“L’ANIMA DELLA PELLE” , COLLETTIVA AL GRAN CAFFE’ LETTERARIO

“La bellezza è un bene fragile”, scriveva Ovidio nelle Metamorfosi, ed è sulle spalle dell’illustre poeta sulmonese che Manola Amoroso, Carla De Feo e Daniela Di Gregorio Zitella hanno temprato un concetto di arte estetica per il quale il corpo è una muta, della quale la nostra essenza deve spogliarsi per defluire in un mondo privo di mentalità fatalistica, dove lo spirito non è guidato da un predeterminato destino ma è libero di diventare ciò che desidera. In attesa dell’inaugurazione della mostra personale “L’anima della pelle”, che avrà luogo a Sulmona presso la sala espositiva del Gran Caffè Letterario di piazza XX Settembre da domani, 7 agosto al 14, Manola Amoroso si rivela: «Danzo da più di trent’anni, ho frequentato il Liceo Artistico e l’arte è sempre stata la mia ragione di vita, senza non potrei vivere». È con fatica, impegno e costanza, che il corpo di Manola è divenuto il medium per divulgare un messaggio nel mondo: uno spazio non può mai dirsi vuoto o buio finché intorno ad esso c’è aria.

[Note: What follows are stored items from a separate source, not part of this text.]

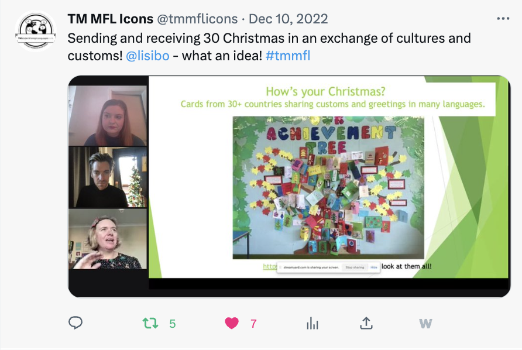Click Hide in the screen-share bar
This screenshot has height=350, width=522.
click(x=374, y=267)
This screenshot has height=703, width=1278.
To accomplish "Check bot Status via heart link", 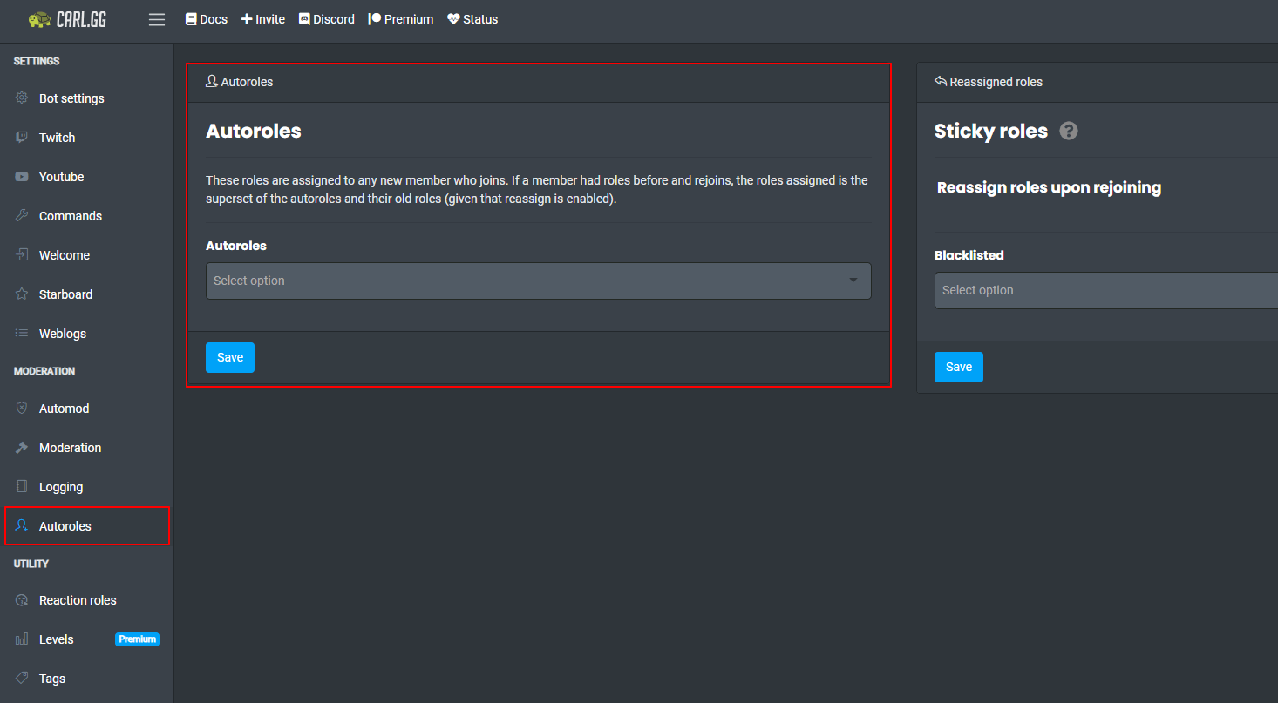I will pos(472,18).
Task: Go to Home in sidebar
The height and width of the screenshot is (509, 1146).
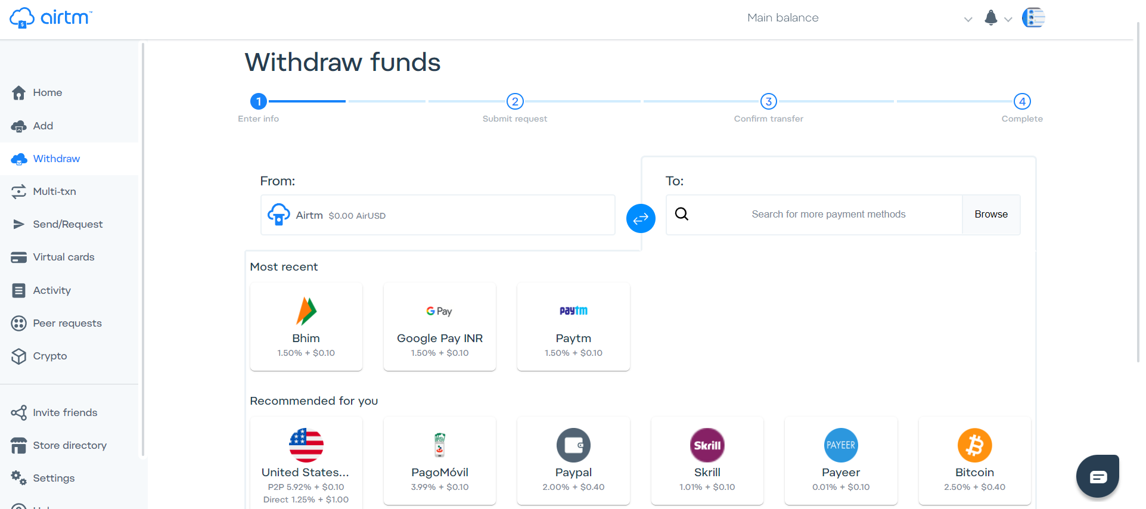Action: click(x=47, y=92)
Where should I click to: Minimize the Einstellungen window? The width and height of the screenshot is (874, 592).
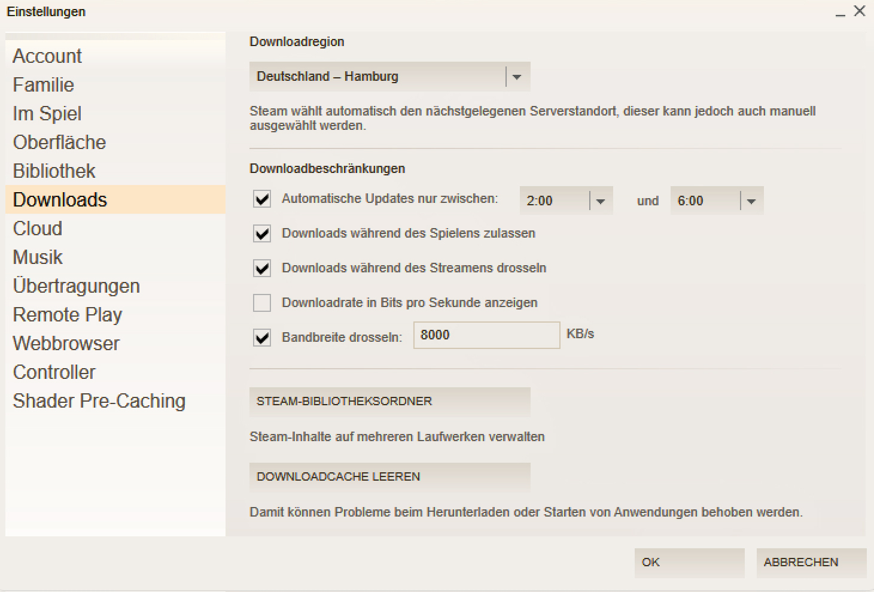click(840, 13)
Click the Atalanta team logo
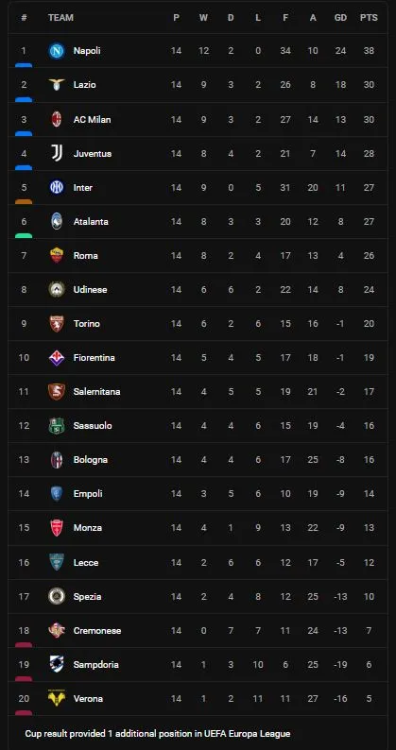The width and height of the screenshot is (396, 750). (x=57, y=221)
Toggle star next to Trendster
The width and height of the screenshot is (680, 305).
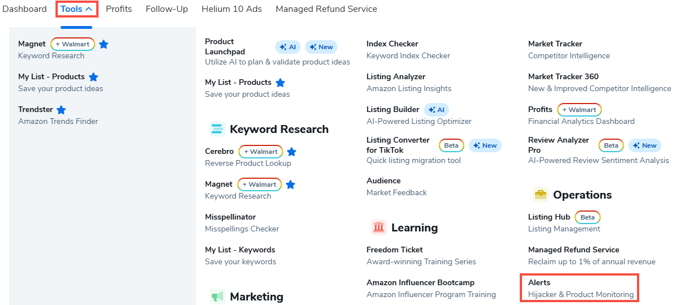point(61,110)
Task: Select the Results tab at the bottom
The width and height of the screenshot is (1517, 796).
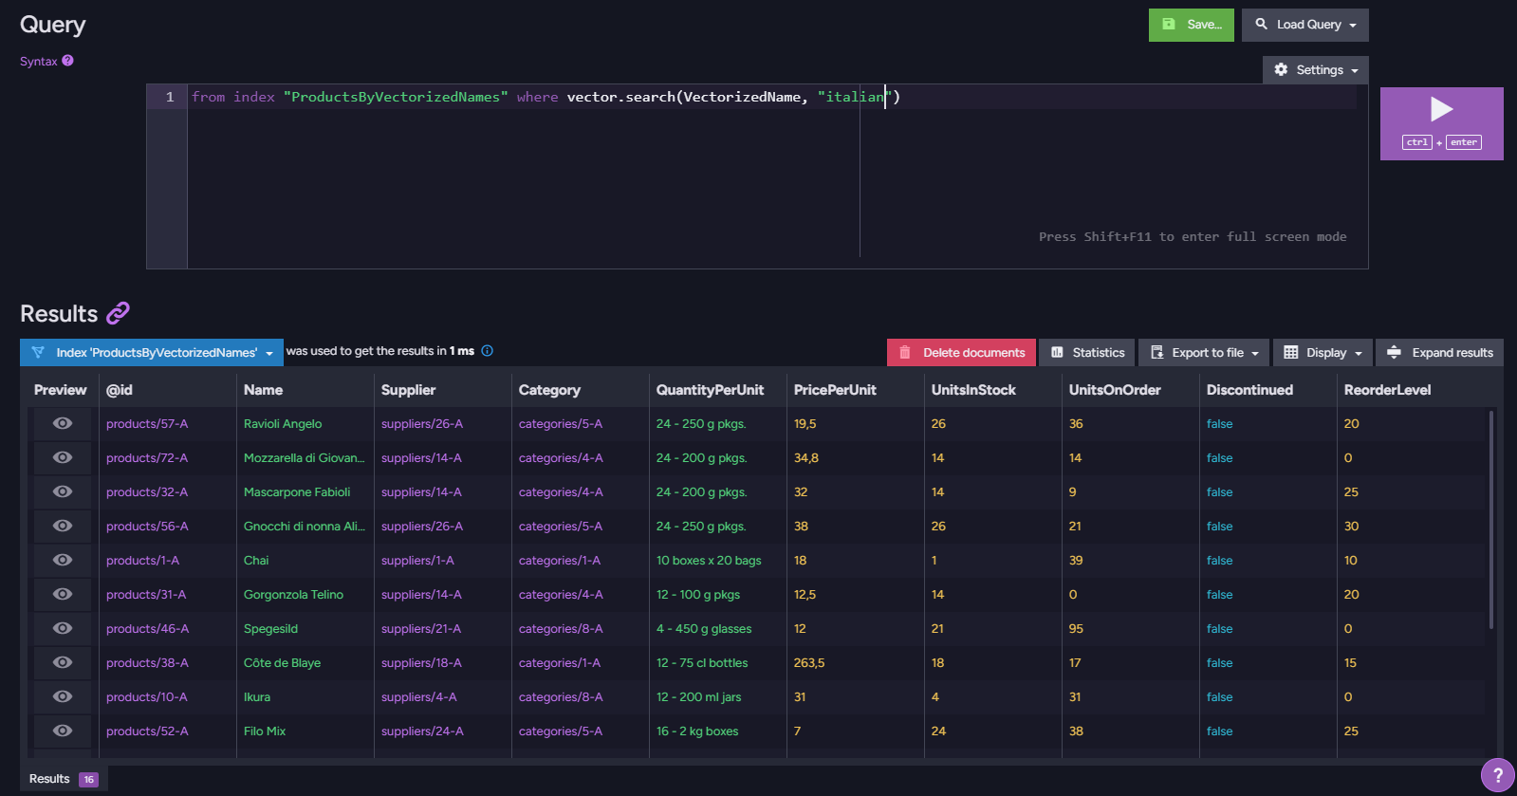Action: point(63,779)
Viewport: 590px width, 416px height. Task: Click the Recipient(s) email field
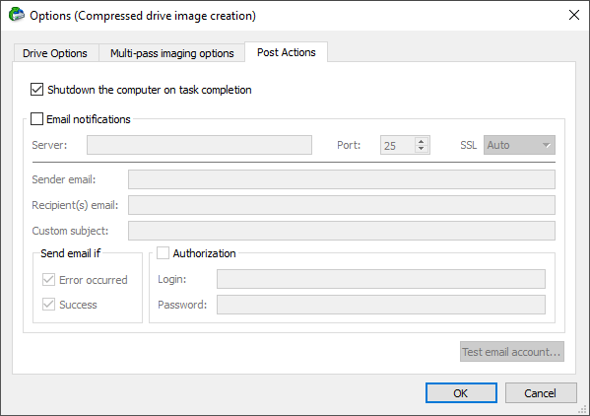click(x=342, y=205)
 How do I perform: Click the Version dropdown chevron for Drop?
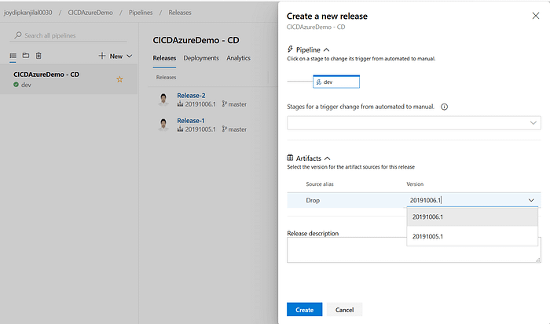531,200
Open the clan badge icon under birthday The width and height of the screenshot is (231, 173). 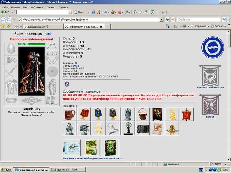pos(67,84)
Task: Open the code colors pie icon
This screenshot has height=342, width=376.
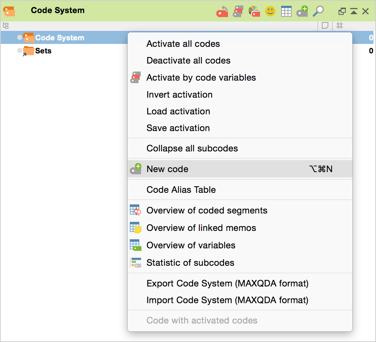Action: 254,12
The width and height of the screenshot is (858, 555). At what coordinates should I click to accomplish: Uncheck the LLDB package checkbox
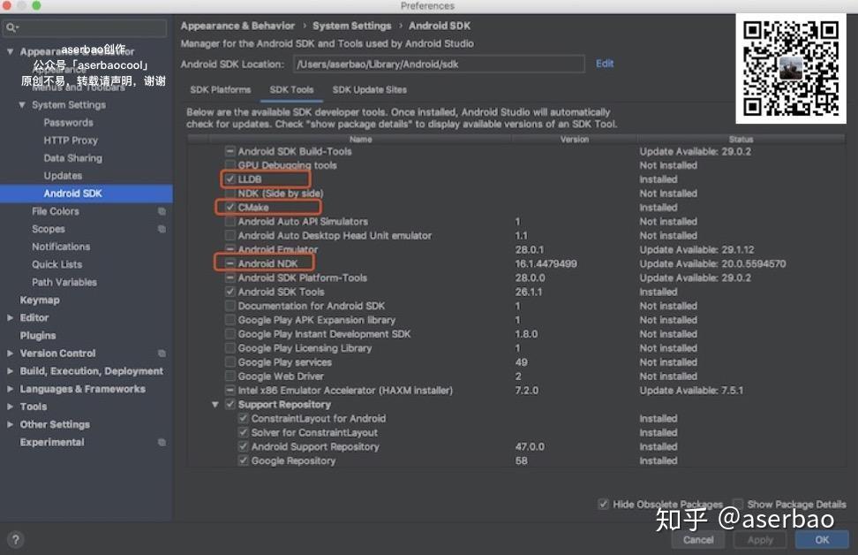[230, 179]
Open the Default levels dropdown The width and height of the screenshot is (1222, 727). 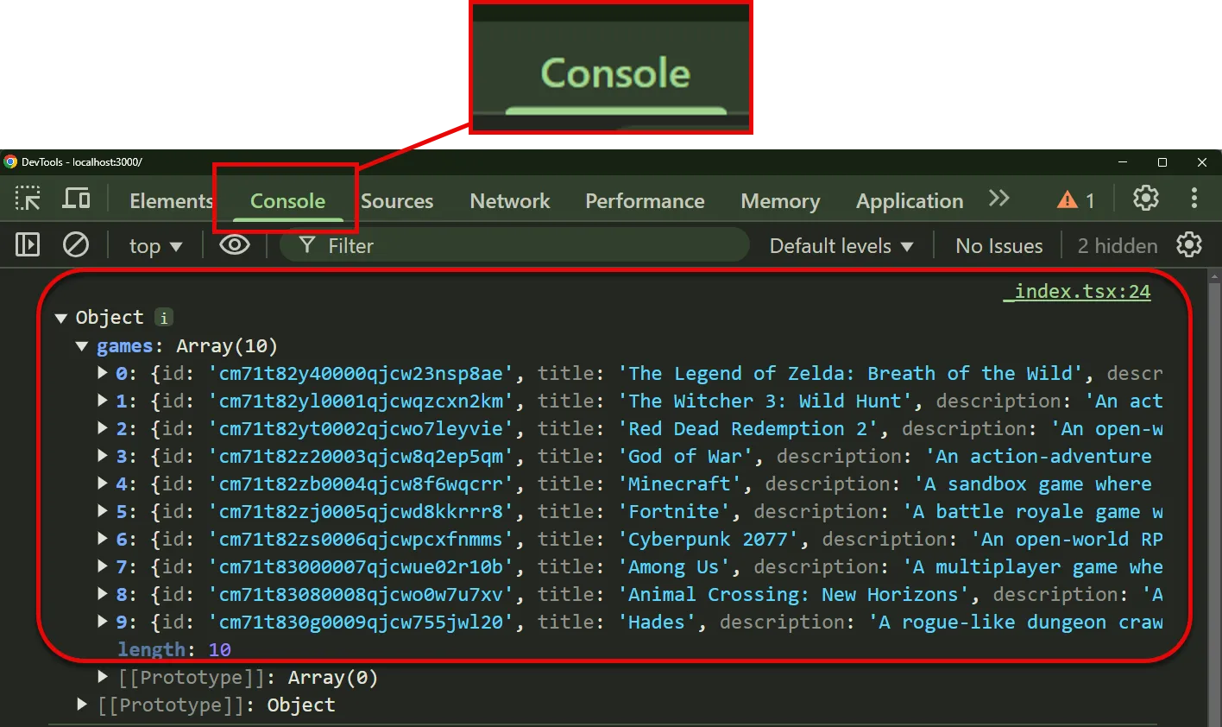[841, 245]
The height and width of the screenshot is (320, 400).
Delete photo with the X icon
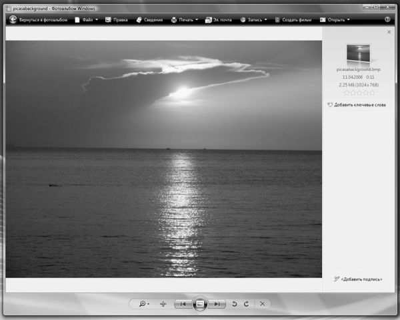coord(262,304)
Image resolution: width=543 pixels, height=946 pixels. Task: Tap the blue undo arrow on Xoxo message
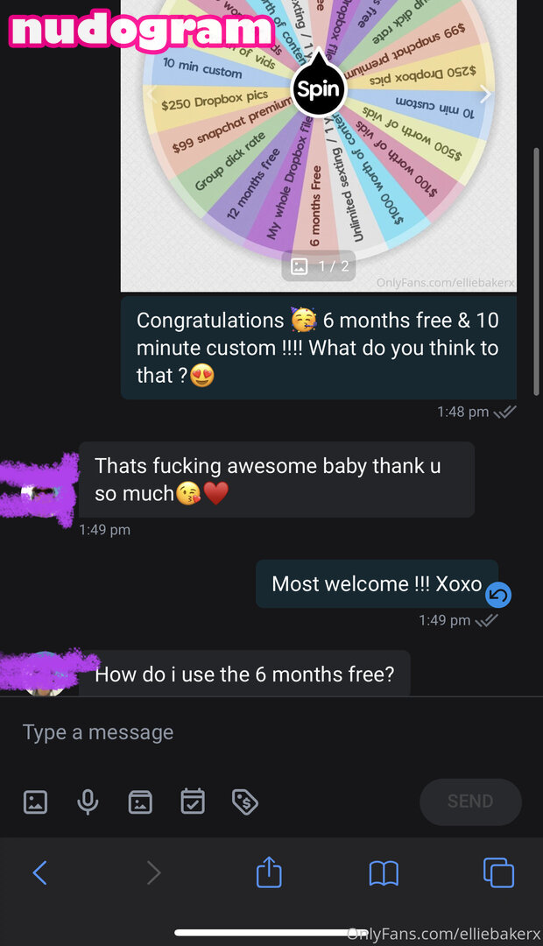tap(498, 595)
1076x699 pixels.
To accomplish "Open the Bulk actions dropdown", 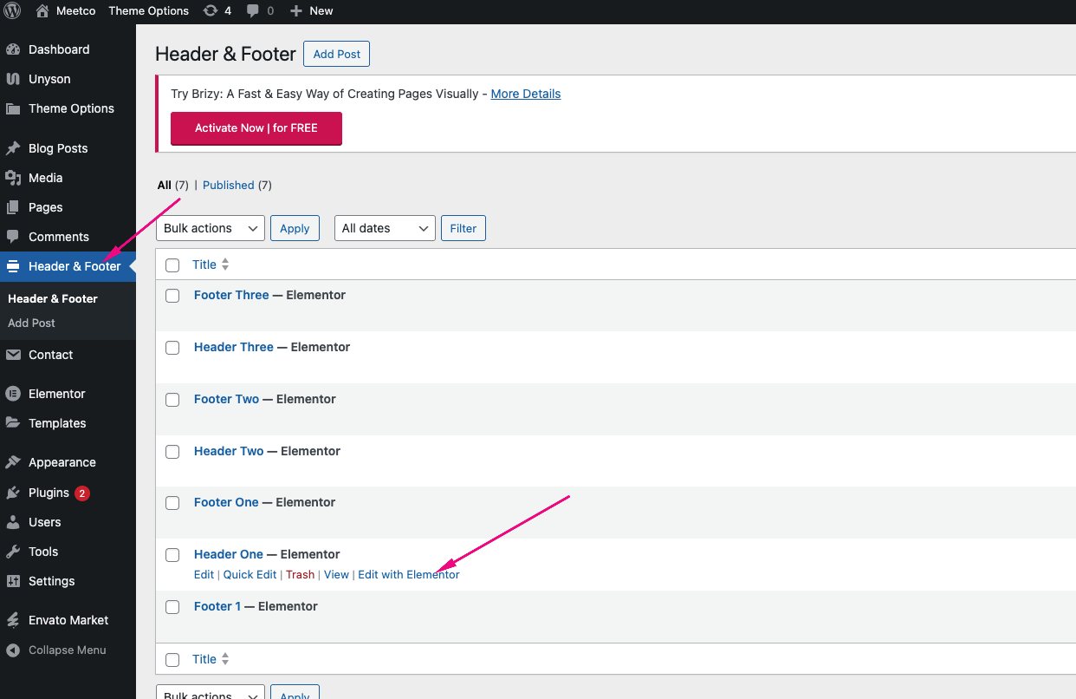I will (x=210, y=228).
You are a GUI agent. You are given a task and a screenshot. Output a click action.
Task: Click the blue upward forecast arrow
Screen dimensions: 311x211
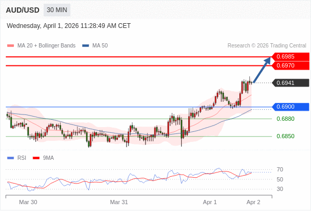click(262, 70)
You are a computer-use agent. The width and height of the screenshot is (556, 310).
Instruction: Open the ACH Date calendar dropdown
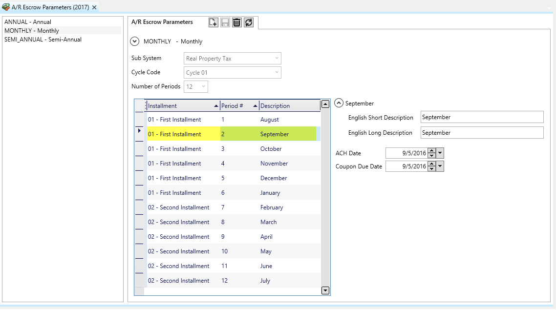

Le sue materie isolate e senza veli, hanno definito la propria individualità nell’universo per scontrarsi e abbracciare altre composizioni artistiche, basate su diverse tecniche, come i ritratti a carboncino di Carla De Feo. «Io inizio sempre dagli occhi, sono la parte del corpo che preferisco», in questo modo la ritrattista manifesta le sue emozioni, che possono essere mutevoli quanto l’intensità racchiusa in un soffio. Le sculture di Daniela Di Gregorio Zitella chiudono il cerchio e, rivisitando in chiave contemporanea la storia biblica dell’Antico Testamento, riportano l’uomo nel giardino dal quale è stato cacciato per aver commesso il peccato originale. I chiaro/scuri delle opere saldano la morbidezza delle curve sui corpi nudi con discrezione, delicatezza e grazia, riuscendo a donare una visione paradisiaca dell’esistenza. La proiezione di filmati e fotografie sarà parte integrante della mostra, carica di ottime aspettative.Le artiste si sono incontrate per realizzare un sogno che sarà al cospetto del pubblico per la prima volta.  (A.D’.E.)